Brand, Product Design, and the Battle for User Psychology

What feels like eons ago, I cut my design teeth in branding and advertising. Branding was–and still is–a hallowed concept to me. The tenets I learned in branding all those years ago are still present in the design systems I guide today. Both tap into the building blocks we know and love–colors, typography, and spacing. However, Product Design as a practice has a different set of rules by which to abide.

In a Brand, one may speak of primary and secondary colors, for example, and in Product Design as well those concepts hold. The curveball, though, is in the application of these concepts. Branding says,Our primary color is our main color,to convey feeling. Think of Louboutin Red: how it is deep and sensuous. Seeing it on the bottom of a shoe instantly connects the elegance and luxury that Louboutin wants to embody.

But what about Product Design? Product Design says,Our primary color is our main colorto convey purpose. It is most evident in using one color as the primary color for interactive elements. The purpose of the color is to guide the user through the experience toward their (and the business’s!) goals. 

Psychologically speaking, this is a good practice: a Product Designer wants to connect the feeling of the Brand with the success of an interaction. However, this practice does not play out so simply as always using the Brand's primary color as the Product Design's primary color.

Remember that Louboutin Red? Well, it is all fine and good to use it in Product Design until you get to–gasp, error states. And sure, the immediate response may be,Just make your error state a color other than red,or more inclusively,You should not be depending on color alone to communicate,but from a visual user perspective, the color red–especially in the Product Design context–is synonymous witherror.Changing the color would not undo user psychology, and you should add the icon or additional enhancements for users with color blindness regardless!

I’m not picking on the color red, as I sit here typing on a computer issued by a company whose primary color is–you guessed it–red (to convey action and energy!). In the Product Design department at iSeatz, we sit at the crossroads of Brand and Product Design with our platform daily. The purpose of our designs is to be flexible enough for any Brand metaphorically to walk through our door and walk out with a loyalty platform applied lovingly to their Brand. And yet, the need to map Product Design principles within that design sometimes brings us into conflict with Brand. 

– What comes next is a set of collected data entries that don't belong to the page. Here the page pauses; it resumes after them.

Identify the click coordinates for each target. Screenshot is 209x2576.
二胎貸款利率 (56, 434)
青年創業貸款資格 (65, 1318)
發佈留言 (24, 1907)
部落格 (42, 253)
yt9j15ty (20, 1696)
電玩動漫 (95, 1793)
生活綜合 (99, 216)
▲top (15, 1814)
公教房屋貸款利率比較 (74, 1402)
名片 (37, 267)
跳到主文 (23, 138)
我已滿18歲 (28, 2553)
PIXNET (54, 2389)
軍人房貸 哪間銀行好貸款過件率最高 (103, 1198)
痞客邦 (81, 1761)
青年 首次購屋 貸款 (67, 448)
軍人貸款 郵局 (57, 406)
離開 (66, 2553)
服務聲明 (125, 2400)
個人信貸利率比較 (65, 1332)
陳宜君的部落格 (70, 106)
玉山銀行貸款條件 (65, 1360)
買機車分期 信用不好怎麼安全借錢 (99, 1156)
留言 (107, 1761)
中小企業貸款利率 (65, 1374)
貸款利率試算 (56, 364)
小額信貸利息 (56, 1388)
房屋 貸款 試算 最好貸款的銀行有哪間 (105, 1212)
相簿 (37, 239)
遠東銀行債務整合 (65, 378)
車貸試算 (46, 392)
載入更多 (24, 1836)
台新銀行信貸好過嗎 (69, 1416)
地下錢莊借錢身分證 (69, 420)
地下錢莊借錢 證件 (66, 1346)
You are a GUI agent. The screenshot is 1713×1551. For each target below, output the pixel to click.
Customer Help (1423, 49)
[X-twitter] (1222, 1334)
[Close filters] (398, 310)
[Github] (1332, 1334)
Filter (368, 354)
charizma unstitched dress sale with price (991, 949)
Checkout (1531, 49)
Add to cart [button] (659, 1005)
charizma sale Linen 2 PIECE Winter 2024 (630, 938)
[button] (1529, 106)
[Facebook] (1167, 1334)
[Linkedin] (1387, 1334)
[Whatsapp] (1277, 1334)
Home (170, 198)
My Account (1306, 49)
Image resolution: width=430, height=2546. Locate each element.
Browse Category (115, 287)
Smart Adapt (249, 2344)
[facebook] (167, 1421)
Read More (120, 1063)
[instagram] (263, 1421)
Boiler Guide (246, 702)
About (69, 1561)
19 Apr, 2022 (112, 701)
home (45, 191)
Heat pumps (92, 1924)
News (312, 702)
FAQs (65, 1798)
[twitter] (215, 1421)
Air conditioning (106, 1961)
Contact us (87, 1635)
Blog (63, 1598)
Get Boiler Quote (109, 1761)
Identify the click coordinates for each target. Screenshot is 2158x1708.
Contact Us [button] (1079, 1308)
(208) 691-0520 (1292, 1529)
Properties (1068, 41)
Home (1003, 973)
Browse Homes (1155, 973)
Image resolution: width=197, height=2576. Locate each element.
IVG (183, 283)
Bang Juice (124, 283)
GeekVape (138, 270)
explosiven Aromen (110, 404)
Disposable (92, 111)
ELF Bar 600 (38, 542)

A few potholes we’ve had to address: an instance where a Brand did NOT use its primary color as its primary interactive color on its website; another case where a Brand’s primary color was inaccessible with white text, and my favorite, a challenge where a Brand consisted entirely of various shades of gray. 

How did we reconcile these issues? As cheesy as it sounds, it was communication. We work hard to let our clients (and especially their internal teams) know that we’re not here to redesign their Brand, we’re here to ensure that their Brand is applied expertly to their platform. 

If they do not use the Brand's primary color for the primary interactive color, we ask why (the answer: better color contrast!). If they use a color that is not accessible, we offer web-shade options that appear close to the brand color and achieve accessibility; we also encourage them to do the same on their websites. For our ultimate challenge with the shades of gray, we talked about the power of color and how it communicates in Product Design, and we also took a lesson in evolving the platform components to communicate their purpose devoid of the crutch of color.

The relationship between Brand and Product Design does not have to be a battle for which practice reigns supreme over users’ psychology. Instead, they should work in concert, two unique instruments following the music outlined for them. As long as each respects the techniques of the other, the music flows freely. And while working in concert sometimes means breaking the rules and doing a jazz riff, regardless, it should result in harmony and a beautiful experience.